*WRITTEN REQUEST:* Write out the lines of the data below exactly as they appear, from the first through the last.

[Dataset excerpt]
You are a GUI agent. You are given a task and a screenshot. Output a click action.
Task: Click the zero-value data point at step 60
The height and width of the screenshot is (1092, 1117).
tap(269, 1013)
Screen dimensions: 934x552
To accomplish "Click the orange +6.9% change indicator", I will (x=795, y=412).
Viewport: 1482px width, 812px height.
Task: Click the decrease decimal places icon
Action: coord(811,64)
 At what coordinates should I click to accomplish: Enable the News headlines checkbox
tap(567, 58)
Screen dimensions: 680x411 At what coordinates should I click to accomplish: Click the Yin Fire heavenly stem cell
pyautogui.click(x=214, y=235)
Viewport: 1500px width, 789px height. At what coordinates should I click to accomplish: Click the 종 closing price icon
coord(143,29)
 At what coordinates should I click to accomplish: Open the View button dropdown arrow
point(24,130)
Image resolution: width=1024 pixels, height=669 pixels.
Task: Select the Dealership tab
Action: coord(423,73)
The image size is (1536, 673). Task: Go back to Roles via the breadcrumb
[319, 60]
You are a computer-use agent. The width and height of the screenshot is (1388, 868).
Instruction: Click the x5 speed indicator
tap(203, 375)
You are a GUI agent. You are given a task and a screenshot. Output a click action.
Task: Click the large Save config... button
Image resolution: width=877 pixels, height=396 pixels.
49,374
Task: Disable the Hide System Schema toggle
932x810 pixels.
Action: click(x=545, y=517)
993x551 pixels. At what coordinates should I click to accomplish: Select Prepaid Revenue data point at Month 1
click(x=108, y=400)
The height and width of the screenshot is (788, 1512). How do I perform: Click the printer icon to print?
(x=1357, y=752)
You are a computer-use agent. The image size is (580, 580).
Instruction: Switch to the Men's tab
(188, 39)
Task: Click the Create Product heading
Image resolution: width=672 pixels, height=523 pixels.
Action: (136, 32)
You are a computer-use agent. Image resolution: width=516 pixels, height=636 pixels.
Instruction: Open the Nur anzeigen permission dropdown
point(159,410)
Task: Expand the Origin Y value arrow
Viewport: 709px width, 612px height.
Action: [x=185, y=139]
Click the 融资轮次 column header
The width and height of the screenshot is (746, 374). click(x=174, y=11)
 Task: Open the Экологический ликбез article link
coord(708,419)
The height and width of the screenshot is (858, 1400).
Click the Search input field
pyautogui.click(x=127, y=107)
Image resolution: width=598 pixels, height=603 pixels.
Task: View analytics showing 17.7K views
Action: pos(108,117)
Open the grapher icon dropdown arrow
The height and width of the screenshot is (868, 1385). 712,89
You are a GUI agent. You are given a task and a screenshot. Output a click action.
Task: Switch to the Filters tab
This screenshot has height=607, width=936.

*RESPONSE BELOW:*
You are a GUI agent. You are given a task and a screenshot. Output a click action.
Task: Click the zero-value data point at step 60
The height and width of the screenshot is (1092, 1117).
tap(269, 1013)
Screen dimensions: 934x552
To accomplish "Click the orange +6.9% change indicator", I will (x=795, y=412).
Viewport: 1482px width, 812px height.
Task: Click the decrease decimal places icon
Action: coord(811,64)
 At what coordinates should I click to accomplish: Enable the News headlines checkbox
tap(567, 58)
Screen dimensions: 680x411 At what coordinates should I click to accomplish: Click the Yin Fire heavenly stem cell
pyautogui.click(x=214, y=235)
Viewport: 1500px width, 789px height. At what coordinates should I click to accomplish: Click the 종 closing price icon
coord(143,29)
 At what coordinates should I click to accomplish: Open the View button dropdown arrow
point(24,130)
Image resolution: width=1024 pixels, height=669 pixels.
Task: Select the Dealership tab
Action: coord(423,73)
The image size is (1536, 673). Task: Go back to Roles via the breadcrumb
[319, 60]
You are a computer-use agent. The width and height of the screenshot is (1388, 868).
Instruction: Click the x5 speed indicator
tap(203, 375)
You are a GUI agent. You are given a task and a screenshot. Output a click action.
Task: Click the large Save config... button
Image resolution: width=877 pixels, height=396 pixels.
49,374
Task: Disable the Hide System Schema toggle
932x810 pixels.
Action: click(x=545, y=517)
993x551 pixels. At what coordinates should I click to accomplish: Select Prepaid Revenue data point at Month 1
click(x=108, y=400)
The height and width of the screenshot is (788, 1512). How do I perform: Click the printer icon to print?
(x=1357, y=752)
You are a computer-use agent. The image size is (580, 580).
Instruction: Switch to the Men's tab
(188, 39)
Task: Click the Create Product heading
Image resolution: width=672 pixels, height=523 pixels.
Action: (136, 32)
You are a computer-use agent. Image resolution: width=516 pixels, height=636 pixels.
Instruction: Open the Nur anzeigen permission dropdown
point(159,410)
Task: Expand the Origin Y value arrow
Viewport: 709px width, 612px height.
Action: [x=185, y=139]
Click the 融资轮次 column header
The width and height of the screenshot is (746, 374). click(x=174, y=11)
 Task: Open the Экологический ликбез article link
coord(708,419)
The height and width of the screenshot is (858, 1400).
Click the Search input field
pyautogui.click(x=127, y=107)
Image resolution: width=598 pixels, height=603 pixels.
Task: View analytics showing 17.7K views
Action: pos(108,117)
Open the grapher icon dropdown arrow
The height and width of the screenshot is (868, 1385). 712,89
You are a GUI agent. You are given a task and a screenshot. Output a click action.
Task: Switch to the Filters tab
This screenshot has height=607, width=936.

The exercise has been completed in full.